Up to a foot of snow is predicted to hit an area already traumatized by the worst storm in history.
Holiday lights went dark on Tuesday as the enormous system dumped snow and sleet across the Mason-Dixon Line and bashed homes and businesses in the Deep South.
Included were rare tornadoes that bashed around the nation's Southland, knocking over telephone poles and ripping down power lines in Alabama, Arkansas, Louisiana, Mississippi, Oklahoma, and Texas. At least three were confirmed dead, and more than 100,000 customers were without power.
Hail the size of “a quarter” – a little larger than an Israeli five-shekel piece – was reported early Tuesday in western Louisiana.
A state of emergency has already been declared in Mississippi.

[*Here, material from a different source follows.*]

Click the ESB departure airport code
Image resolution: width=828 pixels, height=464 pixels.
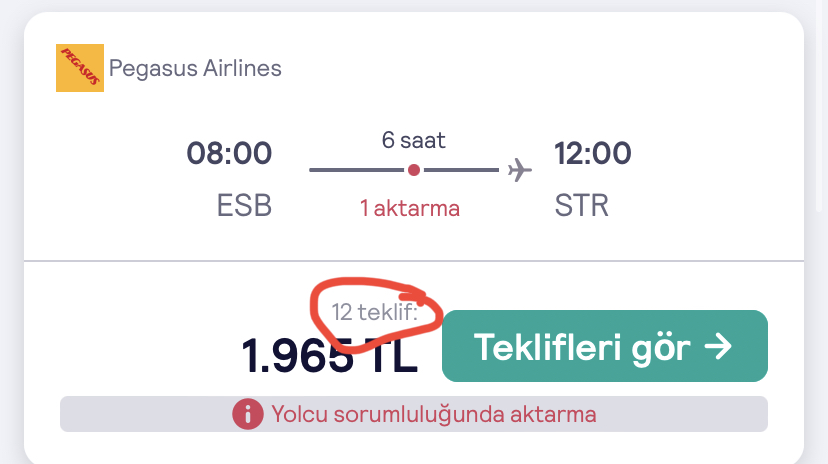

By 4:00 a.m. ET Wednesday, more than 500 flights were canceled across the United States, according to FlightAware.com, more than half arriving and departing from Texas. Hundreds of others were delayed, pending further information. Slick highways, falling trees and icy conditions further complicated holiday travel.

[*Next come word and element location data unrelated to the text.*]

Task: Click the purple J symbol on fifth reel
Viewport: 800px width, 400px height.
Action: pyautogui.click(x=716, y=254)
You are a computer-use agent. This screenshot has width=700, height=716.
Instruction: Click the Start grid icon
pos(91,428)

Blizzards were predicted for parts of Illinois, Indiana and western Kentucky as the storm system moved east, with up to seven inches (17.5 cm) of snow possible in some areas. Up to 10 inches of the white stuff was predicted for northeastern Arkansas, including parts of the Ozark Mountains, with freezing rain in some parts, and wind gusts of up to 30 miles per hour. Some 71,000 customers were without power for several hours.

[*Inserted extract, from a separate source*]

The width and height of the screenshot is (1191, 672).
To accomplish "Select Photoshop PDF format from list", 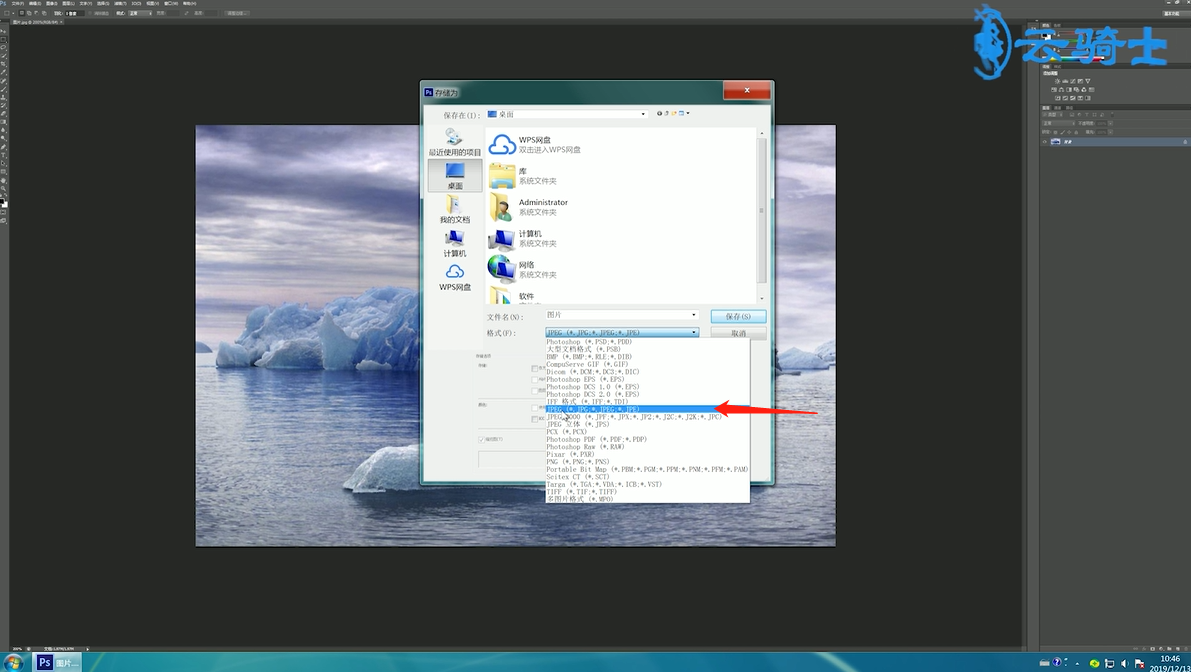I will pyautogui.click(x=596, y=440).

The storm is expected to move up the East Coast, striking the Carolinas next.
The National Weather Service declared winter storm and blizzard warnings in effect from Oklahoma and Texas, all the way to Maine, in the farthest northeastern corner of the country.
The worst storm in this same period, said meteorologists, struck on December 24-26, 1982. Three people were killed and 32 others were injured when holiday twisters raged through Arkansas, Mississippi, Missouri, Oklahoma and Tennessee.